The statement with the hypotheses given in Hartshorne is true.
For a reference, see COR 13.4 on pg. 290 of Eisenbud's Commutative Algebra.
The general idea of proof is this: Consider a maximal chain of prime ideals in $A$ which includes the given prime $\mathfrak p$, the length of which is dim $A$ (see Thm A, pg. 290 of Eisenbud). It follows that $\dim A = \operatorname{height} \mathfrak p + \dim A/\mathfrak p$.
Although this is an old question, I thought it was worth mentioning a recent paper by Heinrich that corrects the statements in EGA$0_{\text{IV}}$ mentioned in the comments.
Let us start with some definitions (following [Heinrich, Def. 1.2, Prop. 4.1]):
Definition. Let $X$ be a topological space which is $T_0$, noetherian, and finite dimensional.
- The space $X$ is biequidimensional if all maximal chains of irreducible closed subsets of $X$ have the same length.
- The space $X$ is weakly biequidimensional if it is equidimensional, equicodimensional, and catenary.
The often cited result from EGA$0_{\text{IV}}$ is the following:
Claim [EGA$0_{\text{IV}}$, Prop. 14.3.3]. Let $X$ be a topological space which is $T_0$, noetherian, and finite dimensional. The following are equivalent:
- The space $X$ is biequidimensional.
- The space $X$ is weakly biequidimensional.
- The space $X$ is equicodimensional and for every inclusion of irreducible closed subsets $Y \subseteq Z$ in $X$, we have $$\dim(Z) = \dim(Y) + \operatorname{codim}(Y,Z).$$
- The space $X$ is equicodimensional and for every inclusion of irreducible closed subsets $Y \subseteq Z$ in $X$, we have $$\operatorname{codim}(Y,X) = \operatorname{codim}(Y,Z) + \operatorname{codim}(Z,X).$$
This is not quite correct, as was found independently by Gabber and by Chen (see [ILO, Exp. XV, §2.4, footnote (i) on p. 196]), and also by Heinrich [Heinrich].

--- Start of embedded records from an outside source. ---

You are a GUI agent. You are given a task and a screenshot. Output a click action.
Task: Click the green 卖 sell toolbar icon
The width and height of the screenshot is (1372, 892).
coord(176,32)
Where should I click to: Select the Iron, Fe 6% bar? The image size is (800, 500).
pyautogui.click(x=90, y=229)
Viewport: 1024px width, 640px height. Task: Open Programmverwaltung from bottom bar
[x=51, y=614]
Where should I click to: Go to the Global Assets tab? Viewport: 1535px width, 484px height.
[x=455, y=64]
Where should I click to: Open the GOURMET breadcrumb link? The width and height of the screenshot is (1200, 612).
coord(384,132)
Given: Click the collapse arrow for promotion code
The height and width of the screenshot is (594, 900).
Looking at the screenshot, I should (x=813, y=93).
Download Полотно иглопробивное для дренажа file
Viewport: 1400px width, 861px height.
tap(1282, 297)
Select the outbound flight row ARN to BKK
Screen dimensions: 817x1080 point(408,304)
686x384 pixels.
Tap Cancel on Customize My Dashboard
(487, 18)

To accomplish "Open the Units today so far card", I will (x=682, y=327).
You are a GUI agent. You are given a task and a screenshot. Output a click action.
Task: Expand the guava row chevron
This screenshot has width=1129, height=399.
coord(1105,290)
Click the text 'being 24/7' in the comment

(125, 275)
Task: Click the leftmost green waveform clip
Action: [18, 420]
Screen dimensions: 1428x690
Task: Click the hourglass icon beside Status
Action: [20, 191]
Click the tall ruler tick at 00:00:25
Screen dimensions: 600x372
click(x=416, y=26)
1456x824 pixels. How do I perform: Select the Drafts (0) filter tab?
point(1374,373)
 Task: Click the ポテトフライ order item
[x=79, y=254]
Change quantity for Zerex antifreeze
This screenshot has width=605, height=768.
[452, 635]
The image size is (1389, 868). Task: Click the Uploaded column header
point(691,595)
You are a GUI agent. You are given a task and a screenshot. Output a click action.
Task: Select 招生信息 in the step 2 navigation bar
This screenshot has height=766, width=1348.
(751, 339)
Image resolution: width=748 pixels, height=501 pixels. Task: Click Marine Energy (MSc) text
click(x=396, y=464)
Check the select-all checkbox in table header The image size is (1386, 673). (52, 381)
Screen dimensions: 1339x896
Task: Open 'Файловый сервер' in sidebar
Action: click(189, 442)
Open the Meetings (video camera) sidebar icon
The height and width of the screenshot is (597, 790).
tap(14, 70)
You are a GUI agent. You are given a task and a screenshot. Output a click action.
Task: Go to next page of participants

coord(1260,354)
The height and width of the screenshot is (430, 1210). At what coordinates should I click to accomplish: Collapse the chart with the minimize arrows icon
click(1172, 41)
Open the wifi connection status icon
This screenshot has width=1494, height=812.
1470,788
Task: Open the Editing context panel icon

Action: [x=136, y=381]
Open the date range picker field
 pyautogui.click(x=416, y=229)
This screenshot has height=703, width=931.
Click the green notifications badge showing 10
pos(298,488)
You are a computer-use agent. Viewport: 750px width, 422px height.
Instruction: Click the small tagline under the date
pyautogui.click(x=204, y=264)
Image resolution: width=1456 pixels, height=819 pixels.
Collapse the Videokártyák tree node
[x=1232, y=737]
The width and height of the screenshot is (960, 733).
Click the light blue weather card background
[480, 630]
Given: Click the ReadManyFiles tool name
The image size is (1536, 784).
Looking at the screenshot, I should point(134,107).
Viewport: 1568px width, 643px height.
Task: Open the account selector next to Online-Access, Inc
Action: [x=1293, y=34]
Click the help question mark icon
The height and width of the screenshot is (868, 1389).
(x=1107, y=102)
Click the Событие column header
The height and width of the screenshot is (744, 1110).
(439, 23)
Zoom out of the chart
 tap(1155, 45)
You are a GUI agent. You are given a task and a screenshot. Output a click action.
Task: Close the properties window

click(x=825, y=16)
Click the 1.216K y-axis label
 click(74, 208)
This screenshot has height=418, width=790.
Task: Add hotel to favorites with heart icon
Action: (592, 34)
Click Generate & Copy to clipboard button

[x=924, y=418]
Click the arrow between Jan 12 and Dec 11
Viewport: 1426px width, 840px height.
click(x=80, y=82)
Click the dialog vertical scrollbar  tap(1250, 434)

Gabber and Heinrich both noted that (1), (3), and (4) are equivalent (see [Heinrich, Lem. 2.3] for a proof), and Heinrich showed that these conditions imply (2) [Heinrich, Lem. 2.1]. Gabber and Heinrich both gave examples where (2) does not imply (3); we reproduce Heinrich's here:
Example [Heinrich, Ex. 3.7]. The ring $A$ obtained by localizing the ring $$\frac{k[v, w, x, y]}{(vy, wy)}$$ away from the union $(v,w,x,y-1) \cup (v,w,y)$ is weakly biequidimensional but does not satisfy (3): setting $Y = V(v,w,x,y-1) \subsetneq V(v,w) = Z$, we have $$\dim(Z) = 2 > 0 + 1 = \dim(Y) + \operatorname{codim}(Y,Z).$$ See [Heinrich, Ex. 3.7] for details.
A preprint by Emerton and Gee gives a correct variant of the Claim above; see [Emerton and Gee, Lem. 2.32]. The basic difference is that the Claim is true if $X$ is assumed to be irreducible. Gabber also gives a variant where (2) is replaced by "$X$ is catenary and equidimensional and its irreducible components are equicodimensional" [ILO, Exp. XV, §2.4, footnote (i) on p. 196].